Dataset entries:
═══

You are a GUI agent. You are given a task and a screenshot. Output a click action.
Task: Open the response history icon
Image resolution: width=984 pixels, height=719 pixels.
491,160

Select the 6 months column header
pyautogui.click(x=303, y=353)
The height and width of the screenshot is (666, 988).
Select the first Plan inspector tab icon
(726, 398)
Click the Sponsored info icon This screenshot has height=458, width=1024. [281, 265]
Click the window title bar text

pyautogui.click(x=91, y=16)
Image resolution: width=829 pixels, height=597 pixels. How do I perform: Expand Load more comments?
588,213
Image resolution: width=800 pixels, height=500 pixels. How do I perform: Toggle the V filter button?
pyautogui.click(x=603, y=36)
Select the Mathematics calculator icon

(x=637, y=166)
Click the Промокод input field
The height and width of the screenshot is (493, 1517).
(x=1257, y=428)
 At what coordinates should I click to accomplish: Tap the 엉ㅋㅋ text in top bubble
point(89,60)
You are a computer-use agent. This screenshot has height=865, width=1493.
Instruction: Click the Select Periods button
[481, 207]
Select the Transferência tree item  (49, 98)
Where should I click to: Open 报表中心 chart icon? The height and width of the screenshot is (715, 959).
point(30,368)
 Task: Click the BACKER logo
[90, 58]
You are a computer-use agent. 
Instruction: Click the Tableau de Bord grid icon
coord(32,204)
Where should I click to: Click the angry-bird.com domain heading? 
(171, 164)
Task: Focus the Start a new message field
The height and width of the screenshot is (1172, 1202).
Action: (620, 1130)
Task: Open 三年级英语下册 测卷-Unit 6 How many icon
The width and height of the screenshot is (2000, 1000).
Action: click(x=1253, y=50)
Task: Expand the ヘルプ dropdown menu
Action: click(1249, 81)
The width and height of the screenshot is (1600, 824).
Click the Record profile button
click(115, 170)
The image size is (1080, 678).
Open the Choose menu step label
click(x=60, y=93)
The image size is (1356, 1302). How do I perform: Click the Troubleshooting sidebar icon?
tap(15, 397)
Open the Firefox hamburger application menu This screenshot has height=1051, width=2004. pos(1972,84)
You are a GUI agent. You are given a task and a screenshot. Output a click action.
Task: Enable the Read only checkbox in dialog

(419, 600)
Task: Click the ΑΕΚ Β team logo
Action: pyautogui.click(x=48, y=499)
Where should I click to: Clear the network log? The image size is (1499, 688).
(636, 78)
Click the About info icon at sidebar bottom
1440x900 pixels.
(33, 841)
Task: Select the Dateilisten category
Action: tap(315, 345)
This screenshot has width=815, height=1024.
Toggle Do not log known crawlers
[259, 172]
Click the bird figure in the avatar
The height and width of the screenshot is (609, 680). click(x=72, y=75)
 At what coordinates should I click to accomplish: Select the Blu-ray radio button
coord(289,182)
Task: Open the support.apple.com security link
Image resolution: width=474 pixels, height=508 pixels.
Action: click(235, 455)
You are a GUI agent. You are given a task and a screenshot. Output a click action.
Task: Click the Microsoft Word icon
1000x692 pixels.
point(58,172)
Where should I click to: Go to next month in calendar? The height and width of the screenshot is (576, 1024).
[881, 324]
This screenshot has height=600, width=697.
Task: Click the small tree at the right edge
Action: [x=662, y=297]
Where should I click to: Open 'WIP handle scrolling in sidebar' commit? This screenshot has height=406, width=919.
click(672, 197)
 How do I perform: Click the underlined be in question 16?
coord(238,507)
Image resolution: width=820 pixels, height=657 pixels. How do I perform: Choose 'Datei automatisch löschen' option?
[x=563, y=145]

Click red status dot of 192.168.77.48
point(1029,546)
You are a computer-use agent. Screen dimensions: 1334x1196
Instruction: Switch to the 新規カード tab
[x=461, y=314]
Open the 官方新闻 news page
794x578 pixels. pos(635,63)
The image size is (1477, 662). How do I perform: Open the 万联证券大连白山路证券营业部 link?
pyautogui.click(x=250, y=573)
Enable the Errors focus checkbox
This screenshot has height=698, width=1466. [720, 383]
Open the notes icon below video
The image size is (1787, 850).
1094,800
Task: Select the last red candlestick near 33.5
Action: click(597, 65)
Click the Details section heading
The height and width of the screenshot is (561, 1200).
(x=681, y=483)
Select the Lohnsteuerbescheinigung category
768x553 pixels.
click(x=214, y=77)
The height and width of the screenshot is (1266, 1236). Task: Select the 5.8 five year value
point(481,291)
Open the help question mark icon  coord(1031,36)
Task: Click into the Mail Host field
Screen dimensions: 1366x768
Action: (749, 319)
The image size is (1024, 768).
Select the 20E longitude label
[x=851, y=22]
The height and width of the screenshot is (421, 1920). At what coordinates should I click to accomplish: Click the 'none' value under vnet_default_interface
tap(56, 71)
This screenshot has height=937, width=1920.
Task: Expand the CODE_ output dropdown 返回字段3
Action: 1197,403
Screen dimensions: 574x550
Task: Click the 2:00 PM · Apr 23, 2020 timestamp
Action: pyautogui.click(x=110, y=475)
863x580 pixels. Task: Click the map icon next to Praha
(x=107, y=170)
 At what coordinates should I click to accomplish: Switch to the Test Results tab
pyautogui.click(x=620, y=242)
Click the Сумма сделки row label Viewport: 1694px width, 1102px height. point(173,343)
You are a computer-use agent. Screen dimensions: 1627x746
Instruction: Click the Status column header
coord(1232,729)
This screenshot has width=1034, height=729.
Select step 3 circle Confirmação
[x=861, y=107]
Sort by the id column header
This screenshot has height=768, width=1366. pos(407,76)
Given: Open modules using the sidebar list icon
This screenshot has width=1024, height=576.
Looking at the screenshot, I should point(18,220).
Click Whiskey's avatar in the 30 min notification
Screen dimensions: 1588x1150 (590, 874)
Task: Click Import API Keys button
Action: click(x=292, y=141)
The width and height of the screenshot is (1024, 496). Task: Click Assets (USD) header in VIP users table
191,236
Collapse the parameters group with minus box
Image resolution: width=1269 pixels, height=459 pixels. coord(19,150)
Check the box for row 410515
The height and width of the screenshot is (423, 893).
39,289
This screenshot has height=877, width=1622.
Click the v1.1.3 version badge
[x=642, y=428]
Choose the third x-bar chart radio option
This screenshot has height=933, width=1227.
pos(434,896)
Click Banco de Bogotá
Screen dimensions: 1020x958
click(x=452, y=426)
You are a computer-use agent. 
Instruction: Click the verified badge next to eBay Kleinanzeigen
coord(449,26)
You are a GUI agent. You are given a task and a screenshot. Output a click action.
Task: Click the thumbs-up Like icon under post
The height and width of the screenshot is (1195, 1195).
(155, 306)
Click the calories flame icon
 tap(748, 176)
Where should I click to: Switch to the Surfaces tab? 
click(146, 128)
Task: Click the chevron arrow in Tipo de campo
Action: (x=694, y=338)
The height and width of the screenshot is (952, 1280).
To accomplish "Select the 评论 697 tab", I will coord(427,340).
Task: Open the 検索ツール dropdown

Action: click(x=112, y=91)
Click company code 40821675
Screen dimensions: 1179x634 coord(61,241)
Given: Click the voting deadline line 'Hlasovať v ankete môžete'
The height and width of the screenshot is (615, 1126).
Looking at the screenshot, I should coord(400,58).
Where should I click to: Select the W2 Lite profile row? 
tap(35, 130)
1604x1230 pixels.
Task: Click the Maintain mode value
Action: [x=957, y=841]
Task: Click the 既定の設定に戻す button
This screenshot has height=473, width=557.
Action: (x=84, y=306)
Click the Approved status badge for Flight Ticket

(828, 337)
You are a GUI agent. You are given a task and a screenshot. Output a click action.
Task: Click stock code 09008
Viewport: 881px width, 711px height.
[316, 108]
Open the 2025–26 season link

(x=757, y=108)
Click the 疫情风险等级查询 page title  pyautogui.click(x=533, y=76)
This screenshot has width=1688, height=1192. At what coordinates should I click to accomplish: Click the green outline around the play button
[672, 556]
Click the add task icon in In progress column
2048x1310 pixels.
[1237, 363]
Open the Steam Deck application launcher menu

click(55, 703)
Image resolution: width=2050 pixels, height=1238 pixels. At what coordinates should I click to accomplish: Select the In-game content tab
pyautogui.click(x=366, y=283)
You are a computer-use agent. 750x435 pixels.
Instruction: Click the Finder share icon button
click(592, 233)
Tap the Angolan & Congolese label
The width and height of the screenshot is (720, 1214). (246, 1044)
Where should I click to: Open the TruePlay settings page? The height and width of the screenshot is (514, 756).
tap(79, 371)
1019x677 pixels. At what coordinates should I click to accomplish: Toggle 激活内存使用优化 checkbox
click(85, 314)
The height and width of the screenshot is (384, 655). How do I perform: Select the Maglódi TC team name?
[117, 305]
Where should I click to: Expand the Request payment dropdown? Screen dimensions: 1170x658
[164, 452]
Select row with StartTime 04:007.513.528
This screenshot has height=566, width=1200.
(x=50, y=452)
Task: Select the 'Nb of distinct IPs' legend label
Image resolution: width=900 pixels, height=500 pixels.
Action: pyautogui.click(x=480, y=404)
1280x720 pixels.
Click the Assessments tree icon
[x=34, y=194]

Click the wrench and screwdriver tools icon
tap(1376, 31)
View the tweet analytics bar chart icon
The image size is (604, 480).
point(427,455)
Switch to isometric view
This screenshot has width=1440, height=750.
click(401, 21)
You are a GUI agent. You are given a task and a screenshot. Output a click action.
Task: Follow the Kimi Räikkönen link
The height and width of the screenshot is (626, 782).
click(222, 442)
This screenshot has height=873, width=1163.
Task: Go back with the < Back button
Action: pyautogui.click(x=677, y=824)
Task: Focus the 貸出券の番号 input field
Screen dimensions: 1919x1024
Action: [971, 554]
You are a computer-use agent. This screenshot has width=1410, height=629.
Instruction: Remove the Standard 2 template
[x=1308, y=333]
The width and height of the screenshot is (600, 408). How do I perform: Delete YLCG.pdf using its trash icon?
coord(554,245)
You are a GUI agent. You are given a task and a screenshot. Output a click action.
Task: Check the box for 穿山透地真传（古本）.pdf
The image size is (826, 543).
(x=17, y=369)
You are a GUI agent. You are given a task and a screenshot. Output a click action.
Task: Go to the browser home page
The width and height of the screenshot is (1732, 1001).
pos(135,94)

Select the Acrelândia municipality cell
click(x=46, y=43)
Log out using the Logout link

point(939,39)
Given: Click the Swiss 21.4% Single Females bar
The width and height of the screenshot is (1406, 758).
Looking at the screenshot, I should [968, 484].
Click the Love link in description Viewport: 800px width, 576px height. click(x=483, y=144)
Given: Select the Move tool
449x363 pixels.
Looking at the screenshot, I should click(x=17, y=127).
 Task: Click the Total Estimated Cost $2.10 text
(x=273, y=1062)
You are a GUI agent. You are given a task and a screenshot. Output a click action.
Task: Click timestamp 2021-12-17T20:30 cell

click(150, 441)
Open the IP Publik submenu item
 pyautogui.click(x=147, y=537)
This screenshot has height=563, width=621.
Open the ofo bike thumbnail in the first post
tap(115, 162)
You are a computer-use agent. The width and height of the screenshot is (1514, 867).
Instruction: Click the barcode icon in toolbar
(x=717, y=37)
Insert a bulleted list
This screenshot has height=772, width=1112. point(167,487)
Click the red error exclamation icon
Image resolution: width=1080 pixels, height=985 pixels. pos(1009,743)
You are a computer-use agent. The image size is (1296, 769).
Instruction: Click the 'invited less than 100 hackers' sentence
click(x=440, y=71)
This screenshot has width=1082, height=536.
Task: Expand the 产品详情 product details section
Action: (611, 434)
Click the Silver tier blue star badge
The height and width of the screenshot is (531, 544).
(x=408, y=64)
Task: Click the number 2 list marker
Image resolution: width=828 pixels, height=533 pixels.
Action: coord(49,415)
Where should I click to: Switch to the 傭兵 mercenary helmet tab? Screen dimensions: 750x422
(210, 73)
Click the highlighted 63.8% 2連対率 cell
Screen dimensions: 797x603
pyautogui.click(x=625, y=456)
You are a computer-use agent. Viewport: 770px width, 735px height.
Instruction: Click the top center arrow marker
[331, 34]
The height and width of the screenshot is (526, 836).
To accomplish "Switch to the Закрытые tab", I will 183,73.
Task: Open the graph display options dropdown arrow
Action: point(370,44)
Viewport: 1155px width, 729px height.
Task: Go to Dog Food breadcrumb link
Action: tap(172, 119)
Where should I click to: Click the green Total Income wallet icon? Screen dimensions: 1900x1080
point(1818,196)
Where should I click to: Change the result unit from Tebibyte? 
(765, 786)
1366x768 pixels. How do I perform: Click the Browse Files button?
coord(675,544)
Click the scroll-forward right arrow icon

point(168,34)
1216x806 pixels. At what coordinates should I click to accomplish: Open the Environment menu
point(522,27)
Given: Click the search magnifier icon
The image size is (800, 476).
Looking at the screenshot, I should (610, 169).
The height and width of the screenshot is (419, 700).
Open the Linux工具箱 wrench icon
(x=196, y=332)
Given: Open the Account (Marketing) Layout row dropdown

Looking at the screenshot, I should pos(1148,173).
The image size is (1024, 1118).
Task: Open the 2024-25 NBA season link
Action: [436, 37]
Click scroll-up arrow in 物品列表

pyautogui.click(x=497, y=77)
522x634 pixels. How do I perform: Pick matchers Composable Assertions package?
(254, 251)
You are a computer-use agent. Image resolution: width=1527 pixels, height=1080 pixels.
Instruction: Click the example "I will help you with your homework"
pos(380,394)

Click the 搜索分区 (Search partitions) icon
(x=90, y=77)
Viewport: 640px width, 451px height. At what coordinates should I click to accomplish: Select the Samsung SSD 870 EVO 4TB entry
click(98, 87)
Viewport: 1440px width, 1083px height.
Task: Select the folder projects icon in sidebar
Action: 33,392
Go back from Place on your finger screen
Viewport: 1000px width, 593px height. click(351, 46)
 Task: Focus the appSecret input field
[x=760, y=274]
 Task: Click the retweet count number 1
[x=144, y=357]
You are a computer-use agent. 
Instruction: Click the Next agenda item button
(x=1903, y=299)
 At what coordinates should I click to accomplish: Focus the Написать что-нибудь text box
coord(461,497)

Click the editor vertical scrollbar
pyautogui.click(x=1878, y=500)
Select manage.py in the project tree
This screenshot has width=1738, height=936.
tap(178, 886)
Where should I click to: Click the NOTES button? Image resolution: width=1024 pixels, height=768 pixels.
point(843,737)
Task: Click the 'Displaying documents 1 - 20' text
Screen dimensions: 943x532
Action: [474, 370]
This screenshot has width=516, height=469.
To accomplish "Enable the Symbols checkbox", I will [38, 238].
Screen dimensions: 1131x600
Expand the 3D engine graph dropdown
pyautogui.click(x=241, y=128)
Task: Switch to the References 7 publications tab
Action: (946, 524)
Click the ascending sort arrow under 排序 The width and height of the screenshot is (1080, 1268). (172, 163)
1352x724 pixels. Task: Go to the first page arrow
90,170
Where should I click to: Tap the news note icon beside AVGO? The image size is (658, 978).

═══

Only a number is expected in reply: how many lines of the entries hold the word "computer"?

▸ **Exercise answer**
12